> [How to complete this task]: Both the line with "DC.com (784, 998)" and the line with "For every named" in the records below must appear in the output, along with every line between them, exactly and with nothing added.

"""

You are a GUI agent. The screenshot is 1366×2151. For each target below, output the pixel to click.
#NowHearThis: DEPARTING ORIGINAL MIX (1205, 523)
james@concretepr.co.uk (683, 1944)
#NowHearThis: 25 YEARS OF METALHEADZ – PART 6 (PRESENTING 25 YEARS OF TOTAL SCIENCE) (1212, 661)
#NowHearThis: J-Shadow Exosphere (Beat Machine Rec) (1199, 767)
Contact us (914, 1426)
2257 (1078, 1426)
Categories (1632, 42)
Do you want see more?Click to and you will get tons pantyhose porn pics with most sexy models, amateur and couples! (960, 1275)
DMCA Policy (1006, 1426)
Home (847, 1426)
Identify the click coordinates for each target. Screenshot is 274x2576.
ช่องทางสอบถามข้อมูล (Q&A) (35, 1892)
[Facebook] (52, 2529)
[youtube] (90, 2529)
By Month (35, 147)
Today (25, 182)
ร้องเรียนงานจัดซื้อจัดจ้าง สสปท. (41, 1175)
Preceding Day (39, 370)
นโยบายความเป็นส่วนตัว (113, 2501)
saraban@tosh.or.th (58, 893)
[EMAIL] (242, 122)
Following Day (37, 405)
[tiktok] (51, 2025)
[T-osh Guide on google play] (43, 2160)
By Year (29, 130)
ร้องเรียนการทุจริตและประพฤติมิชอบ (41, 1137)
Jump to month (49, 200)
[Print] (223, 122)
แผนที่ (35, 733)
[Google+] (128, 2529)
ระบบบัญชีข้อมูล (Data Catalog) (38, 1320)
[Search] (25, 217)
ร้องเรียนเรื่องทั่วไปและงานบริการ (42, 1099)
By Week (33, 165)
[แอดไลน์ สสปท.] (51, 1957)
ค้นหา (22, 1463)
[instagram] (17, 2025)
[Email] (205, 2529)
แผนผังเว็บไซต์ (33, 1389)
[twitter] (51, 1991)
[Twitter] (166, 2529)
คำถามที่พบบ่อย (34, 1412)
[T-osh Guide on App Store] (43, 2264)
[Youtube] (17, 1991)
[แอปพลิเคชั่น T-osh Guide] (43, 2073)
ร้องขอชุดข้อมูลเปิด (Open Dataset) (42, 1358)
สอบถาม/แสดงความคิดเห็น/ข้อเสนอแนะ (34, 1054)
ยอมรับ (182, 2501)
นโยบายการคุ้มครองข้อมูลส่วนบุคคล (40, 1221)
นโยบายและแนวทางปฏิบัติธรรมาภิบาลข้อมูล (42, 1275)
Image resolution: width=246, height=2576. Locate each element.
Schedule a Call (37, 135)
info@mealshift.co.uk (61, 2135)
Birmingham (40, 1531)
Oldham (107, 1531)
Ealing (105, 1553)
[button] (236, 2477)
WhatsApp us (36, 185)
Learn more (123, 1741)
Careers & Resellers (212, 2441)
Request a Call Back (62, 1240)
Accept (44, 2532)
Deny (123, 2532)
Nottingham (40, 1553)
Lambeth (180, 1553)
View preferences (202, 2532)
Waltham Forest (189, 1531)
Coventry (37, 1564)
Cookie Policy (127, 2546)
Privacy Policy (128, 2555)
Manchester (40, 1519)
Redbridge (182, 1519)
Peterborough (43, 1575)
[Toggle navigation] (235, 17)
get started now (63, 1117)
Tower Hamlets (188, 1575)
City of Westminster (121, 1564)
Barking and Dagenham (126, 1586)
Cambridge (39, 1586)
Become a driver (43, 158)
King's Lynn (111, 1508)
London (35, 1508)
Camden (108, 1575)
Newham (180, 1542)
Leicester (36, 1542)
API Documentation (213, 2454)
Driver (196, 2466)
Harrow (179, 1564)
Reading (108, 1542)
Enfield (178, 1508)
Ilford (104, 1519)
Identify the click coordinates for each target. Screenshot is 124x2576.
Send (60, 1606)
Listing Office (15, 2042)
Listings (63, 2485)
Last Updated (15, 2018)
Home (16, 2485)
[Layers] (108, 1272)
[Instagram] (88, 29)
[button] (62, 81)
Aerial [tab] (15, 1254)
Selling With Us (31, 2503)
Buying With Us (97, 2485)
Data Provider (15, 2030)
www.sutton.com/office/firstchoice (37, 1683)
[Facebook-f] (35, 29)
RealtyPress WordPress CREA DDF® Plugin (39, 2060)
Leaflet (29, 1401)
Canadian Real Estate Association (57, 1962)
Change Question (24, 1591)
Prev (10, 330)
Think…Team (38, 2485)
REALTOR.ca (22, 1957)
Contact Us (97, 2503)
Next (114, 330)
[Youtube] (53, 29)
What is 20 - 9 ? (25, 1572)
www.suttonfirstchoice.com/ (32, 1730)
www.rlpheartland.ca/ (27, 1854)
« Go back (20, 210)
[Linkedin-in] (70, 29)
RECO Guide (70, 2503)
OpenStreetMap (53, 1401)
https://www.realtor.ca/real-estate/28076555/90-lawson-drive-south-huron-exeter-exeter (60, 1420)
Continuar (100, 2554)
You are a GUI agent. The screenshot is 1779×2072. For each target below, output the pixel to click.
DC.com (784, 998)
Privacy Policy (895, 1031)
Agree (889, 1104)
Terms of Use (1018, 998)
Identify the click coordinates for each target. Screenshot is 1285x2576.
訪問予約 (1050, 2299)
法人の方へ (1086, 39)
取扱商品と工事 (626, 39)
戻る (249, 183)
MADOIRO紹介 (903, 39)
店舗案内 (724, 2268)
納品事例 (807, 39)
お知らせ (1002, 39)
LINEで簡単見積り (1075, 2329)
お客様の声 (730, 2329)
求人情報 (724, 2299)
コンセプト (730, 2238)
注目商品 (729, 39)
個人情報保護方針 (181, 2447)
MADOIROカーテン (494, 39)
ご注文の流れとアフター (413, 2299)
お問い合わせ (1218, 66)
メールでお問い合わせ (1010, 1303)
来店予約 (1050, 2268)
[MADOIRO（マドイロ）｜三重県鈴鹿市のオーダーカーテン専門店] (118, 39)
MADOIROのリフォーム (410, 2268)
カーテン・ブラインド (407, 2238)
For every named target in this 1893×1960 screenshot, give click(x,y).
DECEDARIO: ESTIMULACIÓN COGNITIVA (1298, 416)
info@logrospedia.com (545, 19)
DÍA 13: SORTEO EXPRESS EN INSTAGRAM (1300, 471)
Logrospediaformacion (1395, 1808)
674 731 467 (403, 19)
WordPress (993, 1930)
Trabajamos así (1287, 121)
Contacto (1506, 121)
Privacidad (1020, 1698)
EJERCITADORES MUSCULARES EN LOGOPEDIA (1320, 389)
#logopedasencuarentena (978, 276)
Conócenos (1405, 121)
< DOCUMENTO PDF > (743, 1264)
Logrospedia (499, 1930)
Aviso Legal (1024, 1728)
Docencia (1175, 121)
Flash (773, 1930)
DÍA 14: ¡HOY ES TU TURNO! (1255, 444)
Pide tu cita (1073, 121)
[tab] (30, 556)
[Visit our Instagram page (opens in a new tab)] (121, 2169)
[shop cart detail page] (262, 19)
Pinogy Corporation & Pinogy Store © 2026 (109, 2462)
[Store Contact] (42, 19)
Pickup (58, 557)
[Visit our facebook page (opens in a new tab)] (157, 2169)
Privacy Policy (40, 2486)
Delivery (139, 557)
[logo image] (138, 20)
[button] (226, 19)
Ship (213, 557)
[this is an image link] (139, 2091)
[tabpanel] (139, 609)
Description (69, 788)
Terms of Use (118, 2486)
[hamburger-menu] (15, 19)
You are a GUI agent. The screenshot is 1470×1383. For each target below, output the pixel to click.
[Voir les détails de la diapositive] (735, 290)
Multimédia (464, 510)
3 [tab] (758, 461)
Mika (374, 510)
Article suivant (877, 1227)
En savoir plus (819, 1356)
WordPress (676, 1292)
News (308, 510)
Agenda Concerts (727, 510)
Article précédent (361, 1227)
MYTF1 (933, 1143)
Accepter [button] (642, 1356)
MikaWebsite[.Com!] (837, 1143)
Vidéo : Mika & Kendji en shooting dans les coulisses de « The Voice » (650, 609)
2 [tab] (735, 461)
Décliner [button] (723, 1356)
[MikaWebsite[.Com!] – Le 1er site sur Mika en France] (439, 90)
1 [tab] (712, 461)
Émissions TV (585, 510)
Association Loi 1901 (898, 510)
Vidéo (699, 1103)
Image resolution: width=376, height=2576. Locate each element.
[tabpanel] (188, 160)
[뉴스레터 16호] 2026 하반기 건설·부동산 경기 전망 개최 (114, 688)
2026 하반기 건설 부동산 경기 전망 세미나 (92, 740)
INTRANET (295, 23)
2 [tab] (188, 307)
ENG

"""

> [Answer for the task]:
DC.com (784, 998)
Privacy Policy (895, 1031)
Agree (889, 1104)
Terms of Use (1018, 998)
Identify the click coordinates for each target. Screenshot is 1285x2576.
訪問予約 (1050, 2299)
法人の方へ (1086, 39)
取扱商品と工事 (626, 39)
戻る (249, 183)
MADOIRO紹介 (903, 39)
店舗案内 (724, 2268)
納品事例 (807, 39)
お知らせ (1002, 39)
LINEで簡単見積り (1075, 2329)
お客様の声 (730, 2329)
求人情報 (724, 2299)
コンセプト (730, 2238)
注目商品 (729, 39)
個人情報保護方針 (181, 2447)
MADOIROカーテン (494, 39)
ご注文の流れとアフター (413, 2299)
お問い合わせ (1218, 66)
メールでお問い合わせ (1010, 1303)
来店予約 (1050, 2268)
[MADOIRO（マドイロ）｜三重県鈴鹿市のオーダーカーテン専門店] (118, 39)
MADOIROのリフォーム (410, 2268)
カーテン・ブラインド (407, 2238)
For every named target in this 1893×1960 screenshot, give click(x,y).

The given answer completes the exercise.